But, again, Kyle, the serial console is also kernel dependent. You're
simply depending on a different set of developers. You could switch to a
user space screen reader once the host is done booting just as you
switch to a getty once the boot is done.
-- John Heim
On 04/26/2017 04:52 PM, Linux for blind general discussion wrote:
Tony and all,
I myself am completely opposed to a screen reader being locked into a
kernel, and have been for many years, for very good, technical,
non-political reasons. Text mode is exactly this: text mode. The
layout of the entire screen is available as plain text and some other
character codes that affect colors and other things, all of which are
easy to interpret by a userspace screen reader. This is the nature of
the beast on all operating systems, no matter the kernel. The screen
reader *must* be fully in userspace, and must be modular enough to
handle slightly different input/output interfaces, because that makes
it portable to things like BSD, GNU/Herd or any other new OS that may
come alon, and all with at most the help of a small module that knows
how to read the text that is to be output to the screen, which can
then be sent out to a speech synthesizer, whether hardware or
software, in an equally modular way. Additionally, having a screen
reader in userspace and not bound to the kernel means that no one has
to patch the kernel to accept the screen reader, and screen reader
developers don't have to answer to kernel developers, kernel coding
conventions or kernel release cycles in order to continue development
of the screen reader. Best of all, though a single bug that goes
uncaught in a kernel-bound screen reader has the potential to crash
the entire kernel, a userspace screen reader's bugs only affect that
application, and in the worst cases, the screen reader may need to be
restarted. No bug in a userspace screen reader will cause the report
you've put valuable hours into to get lost in cyberspace because a
previously hidden bug in the screen reader crashed the kernel before
the report could be saved.
I did also mention the serial console as an alternative to a
kernel-bound screen reader. The whole reason I mentioned this at all
is not just because I can make a Raspberry Pi or even a less expensive
computer act as a screen reader, but because I not only receive kernel
boot and shutdown messages, but I receive boot loader messages as
well, which the kernel is unable to provide. This allows me to debug
things that happen when the kernel fails to boot. This can be caused
by any number of kernel related problems, but can also be caused by
filesystem corruption and other things that the boot loader can detect
and report more easily than the kernel that is failing to boot. The
only time I would have a problem using the serial console method is if
the boot loader itself is either corrupt or has no serial i/o, and
thankfully, most do.

◆ **Provided records**:
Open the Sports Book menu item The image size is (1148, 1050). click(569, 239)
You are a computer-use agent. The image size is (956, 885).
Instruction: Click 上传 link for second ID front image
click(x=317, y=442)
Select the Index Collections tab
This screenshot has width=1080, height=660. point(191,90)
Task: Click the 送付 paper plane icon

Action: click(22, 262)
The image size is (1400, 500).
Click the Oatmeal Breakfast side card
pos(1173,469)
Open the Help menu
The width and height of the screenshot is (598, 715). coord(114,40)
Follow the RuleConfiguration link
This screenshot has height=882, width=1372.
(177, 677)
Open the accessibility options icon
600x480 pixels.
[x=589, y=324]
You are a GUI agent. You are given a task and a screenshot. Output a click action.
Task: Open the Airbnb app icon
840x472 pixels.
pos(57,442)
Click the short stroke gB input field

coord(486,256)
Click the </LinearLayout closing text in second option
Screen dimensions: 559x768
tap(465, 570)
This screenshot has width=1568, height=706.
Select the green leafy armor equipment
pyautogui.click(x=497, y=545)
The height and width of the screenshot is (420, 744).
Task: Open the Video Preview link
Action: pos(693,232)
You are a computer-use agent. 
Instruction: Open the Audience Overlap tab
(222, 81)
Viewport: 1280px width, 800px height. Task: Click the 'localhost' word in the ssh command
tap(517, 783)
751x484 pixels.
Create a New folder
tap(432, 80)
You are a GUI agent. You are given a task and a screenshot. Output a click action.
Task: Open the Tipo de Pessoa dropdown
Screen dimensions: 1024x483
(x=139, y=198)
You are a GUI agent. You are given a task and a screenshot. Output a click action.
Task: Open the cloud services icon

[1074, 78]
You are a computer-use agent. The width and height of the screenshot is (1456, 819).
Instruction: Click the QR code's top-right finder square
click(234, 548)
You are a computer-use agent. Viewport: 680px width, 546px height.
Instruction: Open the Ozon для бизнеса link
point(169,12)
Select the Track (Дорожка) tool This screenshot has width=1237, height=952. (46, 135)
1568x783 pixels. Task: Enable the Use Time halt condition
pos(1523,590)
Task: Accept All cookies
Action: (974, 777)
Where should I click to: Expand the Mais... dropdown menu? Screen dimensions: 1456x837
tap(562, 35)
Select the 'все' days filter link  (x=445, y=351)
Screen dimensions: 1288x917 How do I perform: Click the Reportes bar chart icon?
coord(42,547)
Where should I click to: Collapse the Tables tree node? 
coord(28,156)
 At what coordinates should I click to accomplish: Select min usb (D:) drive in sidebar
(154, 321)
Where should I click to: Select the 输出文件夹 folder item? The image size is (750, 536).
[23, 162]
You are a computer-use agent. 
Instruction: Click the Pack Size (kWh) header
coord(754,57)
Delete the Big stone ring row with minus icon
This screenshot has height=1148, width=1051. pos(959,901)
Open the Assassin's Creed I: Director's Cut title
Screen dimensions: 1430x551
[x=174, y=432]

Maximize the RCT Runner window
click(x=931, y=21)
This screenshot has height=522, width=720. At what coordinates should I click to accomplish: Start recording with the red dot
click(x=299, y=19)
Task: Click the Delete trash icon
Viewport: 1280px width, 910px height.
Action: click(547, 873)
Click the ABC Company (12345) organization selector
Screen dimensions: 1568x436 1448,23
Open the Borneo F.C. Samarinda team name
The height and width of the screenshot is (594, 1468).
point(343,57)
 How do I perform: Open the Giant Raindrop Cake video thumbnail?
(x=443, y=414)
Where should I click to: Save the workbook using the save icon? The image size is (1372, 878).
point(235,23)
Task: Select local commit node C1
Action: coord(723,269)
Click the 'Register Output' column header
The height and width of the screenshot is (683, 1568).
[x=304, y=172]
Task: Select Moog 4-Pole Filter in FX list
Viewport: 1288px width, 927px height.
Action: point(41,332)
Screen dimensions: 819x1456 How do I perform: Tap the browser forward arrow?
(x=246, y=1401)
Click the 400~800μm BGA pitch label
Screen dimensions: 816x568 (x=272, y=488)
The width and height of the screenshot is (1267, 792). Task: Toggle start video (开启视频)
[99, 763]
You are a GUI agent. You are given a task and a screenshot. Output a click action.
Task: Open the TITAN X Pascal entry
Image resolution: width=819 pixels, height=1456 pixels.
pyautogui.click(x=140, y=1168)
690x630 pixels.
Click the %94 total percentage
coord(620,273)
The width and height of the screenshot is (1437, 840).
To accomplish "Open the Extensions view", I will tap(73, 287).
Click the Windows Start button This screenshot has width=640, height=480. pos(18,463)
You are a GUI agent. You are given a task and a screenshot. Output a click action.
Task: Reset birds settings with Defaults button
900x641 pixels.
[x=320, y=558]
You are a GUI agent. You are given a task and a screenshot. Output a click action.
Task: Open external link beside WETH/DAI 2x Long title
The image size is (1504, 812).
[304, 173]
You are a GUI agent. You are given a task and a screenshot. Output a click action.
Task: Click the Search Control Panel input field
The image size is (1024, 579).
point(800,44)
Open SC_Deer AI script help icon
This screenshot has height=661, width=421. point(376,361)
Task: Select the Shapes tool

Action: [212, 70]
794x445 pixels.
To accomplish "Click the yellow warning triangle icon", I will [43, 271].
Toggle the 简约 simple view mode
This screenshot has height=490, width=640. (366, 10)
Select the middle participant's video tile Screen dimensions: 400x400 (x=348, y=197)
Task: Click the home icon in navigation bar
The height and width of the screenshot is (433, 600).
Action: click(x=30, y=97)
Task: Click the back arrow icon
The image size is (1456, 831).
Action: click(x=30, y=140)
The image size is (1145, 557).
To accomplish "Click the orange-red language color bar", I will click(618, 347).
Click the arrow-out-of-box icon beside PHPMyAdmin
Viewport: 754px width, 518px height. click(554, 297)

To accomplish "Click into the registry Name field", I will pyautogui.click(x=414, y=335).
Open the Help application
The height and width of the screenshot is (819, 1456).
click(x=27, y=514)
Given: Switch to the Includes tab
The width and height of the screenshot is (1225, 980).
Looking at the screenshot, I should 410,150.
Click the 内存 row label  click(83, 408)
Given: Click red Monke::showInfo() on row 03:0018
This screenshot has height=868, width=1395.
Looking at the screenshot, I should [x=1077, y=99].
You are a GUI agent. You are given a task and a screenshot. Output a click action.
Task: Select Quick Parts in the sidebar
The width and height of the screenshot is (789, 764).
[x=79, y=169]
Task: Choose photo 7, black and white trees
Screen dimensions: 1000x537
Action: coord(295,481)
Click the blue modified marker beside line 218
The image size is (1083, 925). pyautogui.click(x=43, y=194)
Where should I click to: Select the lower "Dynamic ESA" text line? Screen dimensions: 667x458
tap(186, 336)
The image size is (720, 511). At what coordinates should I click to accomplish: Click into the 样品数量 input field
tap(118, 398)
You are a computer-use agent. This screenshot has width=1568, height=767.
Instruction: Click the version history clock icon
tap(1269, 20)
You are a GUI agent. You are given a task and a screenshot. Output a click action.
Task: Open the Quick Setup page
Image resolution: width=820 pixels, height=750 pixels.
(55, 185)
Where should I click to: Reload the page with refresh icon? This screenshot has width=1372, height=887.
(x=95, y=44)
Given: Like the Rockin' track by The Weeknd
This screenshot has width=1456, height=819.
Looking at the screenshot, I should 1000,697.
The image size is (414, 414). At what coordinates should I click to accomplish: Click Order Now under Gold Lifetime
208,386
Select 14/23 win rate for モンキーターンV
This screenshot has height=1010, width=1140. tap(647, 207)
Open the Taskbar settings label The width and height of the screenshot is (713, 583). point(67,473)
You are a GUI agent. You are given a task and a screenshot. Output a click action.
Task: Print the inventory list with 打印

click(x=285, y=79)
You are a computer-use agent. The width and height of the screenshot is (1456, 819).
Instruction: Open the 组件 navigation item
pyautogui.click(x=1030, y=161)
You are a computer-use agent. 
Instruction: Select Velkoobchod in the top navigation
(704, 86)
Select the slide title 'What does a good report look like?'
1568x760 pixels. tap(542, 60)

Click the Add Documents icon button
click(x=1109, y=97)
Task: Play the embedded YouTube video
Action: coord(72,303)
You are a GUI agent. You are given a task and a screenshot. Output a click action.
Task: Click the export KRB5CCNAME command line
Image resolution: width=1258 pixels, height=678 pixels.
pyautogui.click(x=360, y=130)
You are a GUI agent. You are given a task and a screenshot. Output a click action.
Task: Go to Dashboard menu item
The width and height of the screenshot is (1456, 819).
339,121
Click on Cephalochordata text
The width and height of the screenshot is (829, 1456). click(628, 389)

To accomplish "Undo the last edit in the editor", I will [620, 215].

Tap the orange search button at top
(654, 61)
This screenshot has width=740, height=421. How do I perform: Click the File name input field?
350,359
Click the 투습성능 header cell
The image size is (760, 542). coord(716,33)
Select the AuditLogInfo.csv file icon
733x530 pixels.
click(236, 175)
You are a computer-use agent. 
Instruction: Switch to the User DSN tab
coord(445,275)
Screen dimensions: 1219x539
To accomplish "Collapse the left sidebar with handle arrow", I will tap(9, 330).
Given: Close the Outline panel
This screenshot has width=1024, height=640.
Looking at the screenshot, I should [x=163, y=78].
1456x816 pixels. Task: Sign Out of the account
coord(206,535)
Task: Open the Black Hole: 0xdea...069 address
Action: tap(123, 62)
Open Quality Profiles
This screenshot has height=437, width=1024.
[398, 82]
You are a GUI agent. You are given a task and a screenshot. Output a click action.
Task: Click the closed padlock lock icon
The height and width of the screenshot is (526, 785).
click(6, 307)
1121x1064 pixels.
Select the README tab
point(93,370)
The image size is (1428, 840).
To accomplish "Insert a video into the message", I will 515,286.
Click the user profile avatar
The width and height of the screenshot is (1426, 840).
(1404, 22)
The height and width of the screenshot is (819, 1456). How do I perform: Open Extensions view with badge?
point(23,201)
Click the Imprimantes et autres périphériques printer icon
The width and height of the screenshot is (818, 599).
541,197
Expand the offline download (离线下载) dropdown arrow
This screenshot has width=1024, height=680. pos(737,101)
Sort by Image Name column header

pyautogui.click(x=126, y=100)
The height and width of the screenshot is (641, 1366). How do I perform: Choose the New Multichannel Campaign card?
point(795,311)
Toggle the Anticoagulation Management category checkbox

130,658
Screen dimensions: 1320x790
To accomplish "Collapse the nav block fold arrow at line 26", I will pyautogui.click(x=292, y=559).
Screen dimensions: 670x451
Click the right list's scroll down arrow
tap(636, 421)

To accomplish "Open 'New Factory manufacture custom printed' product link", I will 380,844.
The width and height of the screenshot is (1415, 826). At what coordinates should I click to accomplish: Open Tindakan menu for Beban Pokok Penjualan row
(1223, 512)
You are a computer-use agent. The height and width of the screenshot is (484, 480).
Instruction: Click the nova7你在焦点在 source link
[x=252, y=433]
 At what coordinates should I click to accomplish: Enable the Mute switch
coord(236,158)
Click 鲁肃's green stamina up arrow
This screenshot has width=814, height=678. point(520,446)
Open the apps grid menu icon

◆ **Work to do**: Update the screen reader post: reproduce everything from "I did also mention" down to "thankfully, most do.", with "serial console" changed to "serial terminal". The items come from a source unrelated to the text.

◆ **In response**:
I did also mention the serial terminal as an alternative to a
kernel-bound screen reader. The whole reason I mentioned this at all
is not just because I can make a Raspberry Pi or even a less expensive
computer act as a screen reader, but because I not only receive kernel
boot and shutdown messages, but I receive boot loader messages as
well, which the kernel is unable to provide. This allows me to debug
things that happen when the kernel fails to boot. This can be caused
by any number of kernel related problems, but can also be caused by
filesystem corruption and other things that the boot loader can detect
and report more easily than the kernel that is failing to boot. The
only time I would have a problem using the serial terminal method is if
the boot loader itself is either corrupt or has no serial i/o, and
thankfully, most do.